**EXERCISE GOAL**
Each line below should be restated word for word.

*** SUPPLIED DATA ***

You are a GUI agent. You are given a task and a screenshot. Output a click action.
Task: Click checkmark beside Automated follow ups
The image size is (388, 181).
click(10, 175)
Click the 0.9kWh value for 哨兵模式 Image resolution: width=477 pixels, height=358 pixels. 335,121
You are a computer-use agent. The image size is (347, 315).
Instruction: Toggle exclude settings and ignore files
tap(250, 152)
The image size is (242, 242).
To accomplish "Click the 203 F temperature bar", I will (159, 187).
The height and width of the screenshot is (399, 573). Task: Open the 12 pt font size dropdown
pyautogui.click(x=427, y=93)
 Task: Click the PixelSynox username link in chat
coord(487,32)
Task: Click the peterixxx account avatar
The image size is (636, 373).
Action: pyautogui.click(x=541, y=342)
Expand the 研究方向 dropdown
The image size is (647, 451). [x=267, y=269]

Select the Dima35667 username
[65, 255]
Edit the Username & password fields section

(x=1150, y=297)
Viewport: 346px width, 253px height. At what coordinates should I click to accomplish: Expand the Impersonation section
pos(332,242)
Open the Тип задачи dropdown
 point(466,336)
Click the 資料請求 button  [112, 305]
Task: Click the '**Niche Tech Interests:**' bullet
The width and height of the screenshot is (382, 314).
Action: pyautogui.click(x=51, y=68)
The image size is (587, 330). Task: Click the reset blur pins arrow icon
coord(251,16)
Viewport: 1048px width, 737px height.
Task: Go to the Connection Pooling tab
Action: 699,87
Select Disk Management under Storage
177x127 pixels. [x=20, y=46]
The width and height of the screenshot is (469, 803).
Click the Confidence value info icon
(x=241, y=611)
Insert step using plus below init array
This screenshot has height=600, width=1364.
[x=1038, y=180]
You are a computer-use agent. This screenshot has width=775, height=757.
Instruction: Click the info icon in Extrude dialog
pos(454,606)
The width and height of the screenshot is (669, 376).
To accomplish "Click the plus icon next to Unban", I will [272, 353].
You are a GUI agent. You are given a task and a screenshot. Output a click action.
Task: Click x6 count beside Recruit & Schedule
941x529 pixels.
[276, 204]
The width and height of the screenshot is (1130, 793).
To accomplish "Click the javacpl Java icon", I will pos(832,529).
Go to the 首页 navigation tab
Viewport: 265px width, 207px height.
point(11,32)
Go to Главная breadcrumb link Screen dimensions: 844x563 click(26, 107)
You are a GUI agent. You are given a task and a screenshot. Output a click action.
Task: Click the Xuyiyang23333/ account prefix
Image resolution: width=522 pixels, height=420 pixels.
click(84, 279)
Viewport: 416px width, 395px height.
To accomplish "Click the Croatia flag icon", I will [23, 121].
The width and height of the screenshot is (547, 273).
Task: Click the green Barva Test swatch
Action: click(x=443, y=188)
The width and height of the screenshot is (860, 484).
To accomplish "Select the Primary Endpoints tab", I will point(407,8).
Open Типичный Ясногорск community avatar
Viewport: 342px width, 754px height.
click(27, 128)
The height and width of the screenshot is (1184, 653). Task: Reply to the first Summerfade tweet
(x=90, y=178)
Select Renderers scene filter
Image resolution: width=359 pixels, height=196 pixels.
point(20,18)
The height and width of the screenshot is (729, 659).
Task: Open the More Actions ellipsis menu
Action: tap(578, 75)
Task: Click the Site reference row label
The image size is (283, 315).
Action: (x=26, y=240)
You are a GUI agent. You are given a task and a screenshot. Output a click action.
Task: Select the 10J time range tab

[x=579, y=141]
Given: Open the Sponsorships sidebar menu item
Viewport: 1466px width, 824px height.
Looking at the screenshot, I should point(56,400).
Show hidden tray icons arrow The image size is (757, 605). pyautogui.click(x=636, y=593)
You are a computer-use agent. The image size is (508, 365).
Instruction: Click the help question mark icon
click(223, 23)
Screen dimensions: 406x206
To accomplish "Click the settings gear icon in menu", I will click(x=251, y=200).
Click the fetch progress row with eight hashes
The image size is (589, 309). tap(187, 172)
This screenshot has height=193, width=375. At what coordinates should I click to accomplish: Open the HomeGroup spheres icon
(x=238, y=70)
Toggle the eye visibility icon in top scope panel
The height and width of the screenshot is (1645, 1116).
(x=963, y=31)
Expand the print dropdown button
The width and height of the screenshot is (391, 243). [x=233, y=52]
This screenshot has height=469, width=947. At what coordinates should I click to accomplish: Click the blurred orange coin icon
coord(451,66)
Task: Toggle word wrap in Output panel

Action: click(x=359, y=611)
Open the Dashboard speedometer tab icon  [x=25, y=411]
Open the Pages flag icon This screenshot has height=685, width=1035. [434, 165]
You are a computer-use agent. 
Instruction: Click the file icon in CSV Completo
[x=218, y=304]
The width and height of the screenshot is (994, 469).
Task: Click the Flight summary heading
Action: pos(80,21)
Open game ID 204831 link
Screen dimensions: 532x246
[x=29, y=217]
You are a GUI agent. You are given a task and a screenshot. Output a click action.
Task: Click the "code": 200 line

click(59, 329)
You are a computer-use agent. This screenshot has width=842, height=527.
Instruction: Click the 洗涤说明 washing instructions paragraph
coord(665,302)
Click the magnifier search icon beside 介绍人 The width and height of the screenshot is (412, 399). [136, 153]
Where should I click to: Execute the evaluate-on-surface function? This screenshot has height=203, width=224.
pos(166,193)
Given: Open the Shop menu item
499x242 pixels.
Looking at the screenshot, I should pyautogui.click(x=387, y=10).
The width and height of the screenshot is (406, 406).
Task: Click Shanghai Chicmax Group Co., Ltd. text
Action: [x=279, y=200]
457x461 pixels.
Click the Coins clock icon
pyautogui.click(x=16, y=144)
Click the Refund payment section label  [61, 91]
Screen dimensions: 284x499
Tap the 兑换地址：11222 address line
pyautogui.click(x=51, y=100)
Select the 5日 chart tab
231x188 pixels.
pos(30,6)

***

**EXPECTED ANSWER**
You are a GUI agent. You are given a task and a screenshot. Output a click action.
Task: Click checkmark beside Automated follow ups
The image size is (388, 181).
click(10, 175)
Click the 0.9kWh value for 哨兵模式 Image resolution: width=477 pixels, height=358 pixels. 335,121
You are a computer-use agent. The image size is (347, 315).
Instruction: Toggle exclude settings and ignore files
tap(250, 152)
The image size is (242, 242).
To accomplish "Click the 203 F temperature bar", I will (159, 187).
The height and width of the screenshot is (399, 573). Task: Open the 12 pt font size dropdown
pyautogui.click(x=427, y=93)
 Task: Click the PixelSynox username link in chat
coord(487,32)
Task: Click the peterixxx account avatar
The image size is (636, 373).
Action: pyautogui.click(x=541, y=342)
Expand the 研究方向 dropdown
The image size is (647, 451). [x=267, y=269]

Select the Dima35667 username
[65, 255]
Edit the Username & password fields section

(x=1150, y=297)
Viewport: 346px width, 253px height. At what coordinates should I click to accomplish: Expand the Impersonation section
pos(332,242)
Open the Тип задачи dropdown
 point(466,336)
Click the 資料請求 button  [112, 305]
Task: Click the '**Niche Tech Interests:**' bullet
The width and height of the screenshot is (382, 314).
Action: pyautogui.click(x=51, y=68)
The image size is (587, 330). Task: Click the reset blur pins arrow icon
coord(251,16)
Viewport: 1048px width, 737px height.
Task: Go to the Connection Pooling tab
Action: 699,87
Select Disk Management under Storage
177x127 pixels. [x=20, y=46]
The width and height of the screenshot is (469, 803).
Click the Confidence value info icon
(x=241, y=611)
Insert step using plus below init array
This screenshot has height=600, width=1364.
[x=1038, y=180]
You are a computer-use agent. This screenshot has width=775, height=757.
Instruction: Click the info icon in Extrude dialog
pos(454,606)
The width and height of the screenshot is (669, 376).
To accomplish "Click the plus icon next to Unban", I will [272, 353].
You are a GUI agent. You are given a task and a screenshot. Output a click action.
Task: Click x6 count beside Recruit & Schedule
941x529 pixels.
[276, 204]
The width and height of the screenshot is (1130, 793).
To accomplish "Click the javacpl Java icon", I will pos(832,529).
Go to the 首页 navigation tab
Viewport: 265px width, 207px height.
point(11,32)
Go to Главная breadcrumb link Screen dimensions: 844x563 click(26, 107)
You are a GUI agent. You are given a task and a screenshot. Output a click action.
Task: Click the Xuyiyang23333/ account prefix
Image resolution: width=522 pixels, height=420 pixels.
click(84, 279)
Viewport: 416px width, 395px height.
To accomplish "Click the Croatia flag icon", I will [23, 121].
The width and height of the screenshot is (547, 273).
Task: Click the green Barva Test swatch
Action: click(x=443, y=188)
The width and height of the screenshot is (860, 484).
To accomplish "Select the Primary Endpoints tab", I will point(407,8).
Open Типичный Ясногорск community avatar
Viewport: 342px width, 754px height.
click(27, 128)
The height and width of the screenshot is (1184, 653). Task: Reply to the first Summerfade tweet
(x=90, y=178)
Select Renderers scene filter
Image resolution: width=359 pixels, height=196 pixels.
point(20,18)
The height and width of the screenshot is (729, 659).
Task: Open the More Actions ellipsis menu
Action: tap(578, 75)
Task: Click the Site reference row label
The image size is (283, 315).
Action: (x=26, y=240)
You are a GUI agent. You are given a task and a screenshot. Output a click action.
Task: Select the 10J time range tab

[x=579, y=141]
Given: Open the Sponsorships sidebar menu item
Viewport: 1466px width, 824px height.
Looking at the screenshot, I should point(56,400).
Show hidden tray icons arrow The image size is (757, 605). pyautogui.click(x=636, y=593)
You are a computer-use agent. The image size is (508, 365).
Instruction: Click the help question mark icon
click(223, 23)
Screen dimensions: 406x206
To accomplish "Click the settings gear icon in menu", I will click(x=251, y=200).
Click the fetch progress row with eight hashes
The image size is (589, 309). tap(187, 172)
This screenshot has height=193, width=375. At what coordinates should I click to accomplish: Open the HomeGroup spheres icon
(x=238, y=70)
Toggle the eye visibility icon in top scope panel
The height and width of the screenshot is (1645, 1116).
(x=963, y=31)
Expand the print dropdown button
The width and height of the screenshot is (391, 243). [x=233, y=52]
This screenshot has height=469, width=947. At what coordinates should I click to accomplish: Click the blurred orange coin icon
coord(451,66)
Task: Toggle word wrap in Output panel

Action: click(x=359, y=611)
Open the Dashboard speedometer tab icon  [x=25, y=411]
Open the Pages flag icon This screenshot has height=685, width=1035. [434, 165]
You are a computer-use agent. 
Instruction: Click the file icon in CSV Completo
[x=218, y=304]
The width and height of the screenshot is (994, 469).
Task: Click the Flight summary heading
Action: pos(80,21)
Open game ID 204831 link
Screen dimensions: 532x246
[x=29, y=217]
You are a GUI agent. You are given a task and a screenshot. Output a click action.
Task: Click the "code": 200 line

click(59, 329)
You are a computer-use agent. This screenshot has width=842, height=527.
Instruction: Click the 洗涤说明 washing instructions paragraph
coord(665,302)
Click the magnifier search icon beside 介绍人 The width and height of the screenshot is (412, 399). [136, 153]
Where should I click to: Execute the evaluate-on-surface function? This screenshot has height=203, width=224.
pos(166,193)
Given: Open the Shop menu item
499x242 pixels.
Looking at the screenshot, I should pyautogui.click(x=387, y=10).
The width and height of the screenshot is (406, 406).
Task: Click Shanghai Chicmax Group Co., Ltd. text
Action: [x=279, y=200]
457x461 pixels.
Click the Coins clock icon
pyautogui.click(x=16, y=144)
Click the Refund payment section label  [61, 91]
Screen dimensions: 284x499
Tap the 兑换地址：11222 address line
pyautogui.click(x=51, y=100)
Select the 5日 chart tab
231x188 pixels.
pos(30,6)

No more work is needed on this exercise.